● What you have to do: From the material that follows, count the lines with the word "settings" in them. Reply with the number only.

● Material for the task:
☆ ☆ ☆

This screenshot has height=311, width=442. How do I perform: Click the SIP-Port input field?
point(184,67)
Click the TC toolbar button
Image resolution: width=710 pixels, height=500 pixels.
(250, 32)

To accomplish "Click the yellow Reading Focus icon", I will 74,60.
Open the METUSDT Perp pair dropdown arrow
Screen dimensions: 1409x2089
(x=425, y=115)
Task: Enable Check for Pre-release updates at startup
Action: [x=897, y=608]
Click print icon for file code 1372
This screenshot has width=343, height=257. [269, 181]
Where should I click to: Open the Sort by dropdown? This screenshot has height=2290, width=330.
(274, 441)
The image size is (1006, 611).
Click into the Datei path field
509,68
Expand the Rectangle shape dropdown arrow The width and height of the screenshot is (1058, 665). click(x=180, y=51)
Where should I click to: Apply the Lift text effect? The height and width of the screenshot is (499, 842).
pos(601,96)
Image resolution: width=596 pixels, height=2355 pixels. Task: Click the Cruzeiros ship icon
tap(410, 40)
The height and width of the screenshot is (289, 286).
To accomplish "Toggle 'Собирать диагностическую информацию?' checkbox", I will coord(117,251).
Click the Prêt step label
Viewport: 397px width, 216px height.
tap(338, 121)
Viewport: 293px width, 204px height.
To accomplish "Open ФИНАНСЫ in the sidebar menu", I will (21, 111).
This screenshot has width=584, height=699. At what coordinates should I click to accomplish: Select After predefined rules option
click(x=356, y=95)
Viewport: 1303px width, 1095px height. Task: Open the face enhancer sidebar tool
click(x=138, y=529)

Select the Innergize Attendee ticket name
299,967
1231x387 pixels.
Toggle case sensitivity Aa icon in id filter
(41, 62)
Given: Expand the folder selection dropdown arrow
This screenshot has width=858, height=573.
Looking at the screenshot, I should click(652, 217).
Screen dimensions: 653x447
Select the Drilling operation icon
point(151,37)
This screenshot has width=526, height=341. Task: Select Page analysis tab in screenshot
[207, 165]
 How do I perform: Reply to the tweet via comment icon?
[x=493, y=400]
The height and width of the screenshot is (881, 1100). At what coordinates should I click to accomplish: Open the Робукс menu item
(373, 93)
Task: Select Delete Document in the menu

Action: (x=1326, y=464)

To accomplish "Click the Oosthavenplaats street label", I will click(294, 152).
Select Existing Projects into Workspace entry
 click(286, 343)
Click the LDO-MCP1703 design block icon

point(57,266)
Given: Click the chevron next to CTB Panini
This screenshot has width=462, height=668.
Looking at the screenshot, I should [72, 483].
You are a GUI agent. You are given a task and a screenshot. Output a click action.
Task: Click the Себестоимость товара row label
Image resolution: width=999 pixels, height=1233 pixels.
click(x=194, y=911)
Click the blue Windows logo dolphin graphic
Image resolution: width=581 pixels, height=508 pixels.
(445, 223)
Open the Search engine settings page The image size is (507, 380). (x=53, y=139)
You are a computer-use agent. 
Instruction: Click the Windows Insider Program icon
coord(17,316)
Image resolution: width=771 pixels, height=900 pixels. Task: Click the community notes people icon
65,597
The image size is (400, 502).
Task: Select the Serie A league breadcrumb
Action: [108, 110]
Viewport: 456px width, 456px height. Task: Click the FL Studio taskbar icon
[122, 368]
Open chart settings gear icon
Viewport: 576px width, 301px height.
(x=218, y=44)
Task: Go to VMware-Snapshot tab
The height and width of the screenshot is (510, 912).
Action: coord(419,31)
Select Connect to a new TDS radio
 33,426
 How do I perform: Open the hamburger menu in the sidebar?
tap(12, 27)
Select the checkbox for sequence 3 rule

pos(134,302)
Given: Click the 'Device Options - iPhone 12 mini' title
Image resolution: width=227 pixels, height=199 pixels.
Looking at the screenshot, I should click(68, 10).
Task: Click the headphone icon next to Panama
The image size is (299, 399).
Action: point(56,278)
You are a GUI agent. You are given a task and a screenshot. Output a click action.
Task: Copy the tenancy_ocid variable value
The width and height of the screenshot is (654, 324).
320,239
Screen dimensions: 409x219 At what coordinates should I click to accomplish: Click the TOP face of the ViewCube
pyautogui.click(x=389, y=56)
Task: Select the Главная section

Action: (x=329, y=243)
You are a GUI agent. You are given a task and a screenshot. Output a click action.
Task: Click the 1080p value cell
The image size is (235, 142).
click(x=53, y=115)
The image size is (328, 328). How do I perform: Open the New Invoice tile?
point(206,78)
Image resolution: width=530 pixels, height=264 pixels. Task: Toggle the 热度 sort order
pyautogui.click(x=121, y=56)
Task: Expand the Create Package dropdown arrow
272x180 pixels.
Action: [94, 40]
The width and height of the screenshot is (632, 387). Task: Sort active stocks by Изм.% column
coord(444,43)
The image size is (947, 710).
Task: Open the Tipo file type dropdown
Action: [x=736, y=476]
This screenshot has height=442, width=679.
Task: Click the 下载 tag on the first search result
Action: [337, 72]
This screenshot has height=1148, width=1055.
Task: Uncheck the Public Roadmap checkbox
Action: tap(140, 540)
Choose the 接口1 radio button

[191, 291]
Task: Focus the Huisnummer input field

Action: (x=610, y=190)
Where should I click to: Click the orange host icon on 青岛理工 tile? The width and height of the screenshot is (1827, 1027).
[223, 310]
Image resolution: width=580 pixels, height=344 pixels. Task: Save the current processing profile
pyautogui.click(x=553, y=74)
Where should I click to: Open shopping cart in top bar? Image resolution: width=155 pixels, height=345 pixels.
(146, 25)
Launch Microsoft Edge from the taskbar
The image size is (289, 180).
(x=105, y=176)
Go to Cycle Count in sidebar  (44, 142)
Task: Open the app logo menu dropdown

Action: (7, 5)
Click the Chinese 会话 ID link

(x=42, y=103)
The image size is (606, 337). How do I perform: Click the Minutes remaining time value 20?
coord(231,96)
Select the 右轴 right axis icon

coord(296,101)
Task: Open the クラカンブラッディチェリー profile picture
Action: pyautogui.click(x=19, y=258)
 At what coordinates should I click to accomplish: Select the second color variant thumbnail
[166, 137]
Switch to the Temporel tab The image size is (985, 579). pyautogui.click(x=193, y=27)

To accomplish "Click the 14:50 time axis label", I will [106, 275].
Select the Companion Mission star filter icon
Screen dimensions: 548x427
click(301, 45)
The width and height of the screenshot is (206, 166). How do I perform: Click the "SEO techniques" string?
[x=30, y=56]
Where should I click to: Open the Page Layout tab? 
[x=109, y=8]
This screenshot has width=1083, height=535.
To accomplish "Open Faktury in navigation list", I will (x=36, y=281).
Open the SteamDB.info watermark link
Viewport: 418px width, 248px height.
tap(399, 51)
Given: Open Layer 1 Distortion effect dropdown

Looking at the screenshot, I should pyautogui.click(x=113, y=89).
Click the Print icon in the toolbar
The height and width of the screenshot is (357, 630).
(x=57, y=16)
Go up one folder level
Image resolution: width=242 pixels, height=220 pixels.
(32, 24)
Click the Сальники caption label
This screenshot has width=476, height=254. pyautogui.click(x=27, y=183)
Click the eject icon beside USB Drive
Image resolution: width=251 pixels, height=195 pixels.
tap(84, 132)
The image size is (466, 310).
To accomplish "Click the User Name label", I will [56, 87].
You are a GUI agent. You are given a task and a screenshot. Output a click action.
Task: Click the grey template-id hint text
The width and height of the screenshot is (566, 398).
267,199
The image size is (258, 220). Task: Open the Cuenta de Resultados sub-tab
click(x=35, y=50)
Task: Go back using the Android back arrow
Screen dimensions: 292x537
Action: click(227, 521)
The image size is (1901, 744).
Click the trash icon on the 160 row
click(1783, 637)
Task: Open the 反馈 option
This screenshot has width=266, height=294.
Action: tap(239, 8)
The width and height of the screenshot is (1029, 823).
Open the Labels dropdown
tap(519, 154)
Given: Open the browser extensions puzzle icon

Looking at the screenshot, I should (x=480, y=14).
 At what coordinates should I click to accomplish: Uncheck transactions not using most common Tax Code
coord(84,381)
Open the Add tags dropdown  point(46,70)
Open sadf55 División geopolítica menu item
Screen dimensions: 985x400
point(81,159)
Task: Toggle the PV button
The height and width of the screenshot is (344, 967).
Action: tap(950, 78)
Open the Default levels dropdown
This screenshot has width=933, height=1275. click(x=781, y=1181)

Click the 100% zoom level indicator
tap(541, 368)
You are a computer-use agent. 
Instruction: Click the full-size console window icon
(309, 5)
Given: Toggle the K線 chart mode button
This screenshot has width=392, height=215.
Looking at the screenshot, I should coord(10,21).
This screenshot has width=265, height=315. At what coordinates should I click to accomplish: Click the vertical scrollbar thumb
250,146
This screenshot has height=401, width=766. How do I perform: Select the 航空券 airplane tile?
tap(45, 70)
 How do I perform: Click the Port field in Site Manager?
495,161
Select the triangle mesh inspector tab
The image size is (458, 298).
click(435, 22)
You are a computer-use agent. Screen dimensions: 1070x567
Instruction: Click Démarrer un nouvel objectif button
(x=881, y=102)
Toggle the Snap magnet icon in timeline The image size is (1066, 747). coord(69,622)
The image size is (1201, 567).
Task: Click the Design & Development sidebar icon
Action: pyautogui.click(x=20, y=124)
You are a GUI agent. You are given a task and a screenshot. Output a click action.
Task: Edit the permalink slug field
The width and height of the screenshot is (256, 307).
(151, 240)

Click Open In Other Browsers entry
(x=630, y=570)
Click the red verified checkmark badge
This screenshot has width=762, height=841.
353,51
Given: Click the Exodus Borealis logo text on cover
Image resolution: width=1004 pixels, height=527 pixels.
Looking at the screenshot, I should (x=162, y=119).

☆ ☆ ☆

● Response area: 2